La baisse des ventes de vin américain est bien réelle. La preuve, vous avez été nombreux à m’écrire pour signifier votre boycottage depuis l’arrivée du président Trump.

Karyne Duplessis Piché Karyne Duplessis Piché
La Presse

Cette bouteille mérite toutefois une entorse aux convictions, car elle est produite par le domaine Roy, fondé et géré par des Québécois.

Dégusté à l’aveugle, aux côtés de plusieurs autres chardonnays d’Europe, ce blanc de l’Oregon a été un coup de cœur.

Ses arômes d’abricot, de poire, de poivre blanc et de thym guident les papilles à mille lieues des chardonnays américains lourds et boisés. L’attaque croquante se prolonge dans une texture ronde et élégante où la finale révèle de subtiles notes de noisette. Wow!

Avec la saison du homard qui s’en vient, le mariage sera magique. D’autant plus que ce vin est produit par le domaine Roy, fondé et géré par des Québécois.
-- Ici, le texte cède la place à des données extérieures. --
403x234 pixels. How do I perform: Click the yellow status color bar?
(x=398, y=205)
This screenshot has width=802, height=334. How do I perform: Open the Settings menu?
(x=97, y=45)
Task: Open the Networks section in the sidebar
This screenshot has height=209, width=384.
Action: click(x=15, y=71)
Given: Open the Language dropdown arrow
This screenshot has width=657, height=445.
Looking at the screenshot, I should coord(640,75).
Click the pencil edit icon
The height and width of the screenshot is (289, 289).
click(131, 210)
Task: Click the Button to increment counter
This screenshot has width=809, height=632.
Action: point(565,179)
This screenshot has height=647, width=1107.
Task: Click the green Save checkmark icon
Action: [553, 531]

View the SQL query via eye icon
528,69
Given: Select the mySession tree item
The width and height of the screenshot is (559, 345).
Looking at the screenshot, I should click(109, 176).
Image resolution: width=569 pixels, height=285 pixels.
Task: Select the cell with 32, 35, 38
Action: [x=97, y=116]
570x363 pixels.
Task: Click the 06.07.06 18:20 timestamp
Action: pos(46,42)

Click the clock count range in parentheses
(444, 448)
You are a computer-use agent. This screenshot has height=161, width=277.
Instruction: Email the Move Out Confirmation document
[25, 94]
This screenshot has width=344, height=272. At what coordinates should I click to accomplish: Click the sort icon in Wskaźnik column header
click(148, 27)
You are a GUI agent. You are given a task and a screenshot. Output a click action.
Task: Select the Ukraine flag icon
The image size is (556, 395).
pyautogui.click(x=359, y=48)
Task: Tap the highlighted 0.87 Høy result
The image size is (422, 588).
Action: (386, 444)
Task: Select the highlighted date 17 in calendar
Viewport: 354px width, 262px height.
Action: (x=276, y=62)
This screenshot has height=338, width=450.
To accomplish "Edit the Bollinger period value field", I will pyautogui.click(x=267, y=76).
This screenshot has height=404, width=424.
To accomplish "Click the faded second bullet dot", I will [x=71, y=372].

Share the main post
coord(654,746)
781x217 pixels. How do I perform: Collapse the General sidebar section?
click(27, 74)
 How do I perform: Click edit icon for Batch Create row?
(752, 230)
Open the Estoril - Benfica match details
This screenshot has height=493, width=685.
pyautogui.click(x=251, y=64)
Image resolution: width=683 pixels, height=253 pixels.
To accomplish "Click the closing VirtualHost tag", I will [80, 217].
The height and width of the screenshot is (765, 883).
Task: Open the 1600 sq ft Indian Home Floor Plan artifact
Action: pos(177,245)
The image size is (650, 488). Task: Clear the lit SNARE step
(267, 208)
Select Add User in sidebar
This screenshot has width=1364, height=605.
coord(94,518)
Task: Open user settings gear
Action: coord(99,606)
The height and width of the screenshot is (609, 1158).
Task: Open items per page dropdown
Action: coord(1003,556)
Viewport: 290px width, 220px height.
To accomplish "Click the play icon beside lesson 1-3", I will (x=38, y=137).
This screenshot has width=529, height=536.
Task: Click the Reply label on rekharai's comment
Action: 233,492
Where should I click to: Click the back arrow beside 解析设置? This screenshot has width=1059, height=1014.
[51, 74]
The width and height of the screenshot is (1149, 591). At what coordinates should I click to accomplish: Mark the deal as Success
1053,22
Seul frein au plaisir: son prix élevé. Le vice-président du domaine, Alain Plamondon, explique qu’il s’agit de raisins cultivés selon les règles de l’agriculture biologique, que tous les fruits proviennent de leur vignoble et, surtout, que le taux de change n’aide pas à réduire le coût. Si vous avez envie de faire une folie, vous ne serez pas déçu.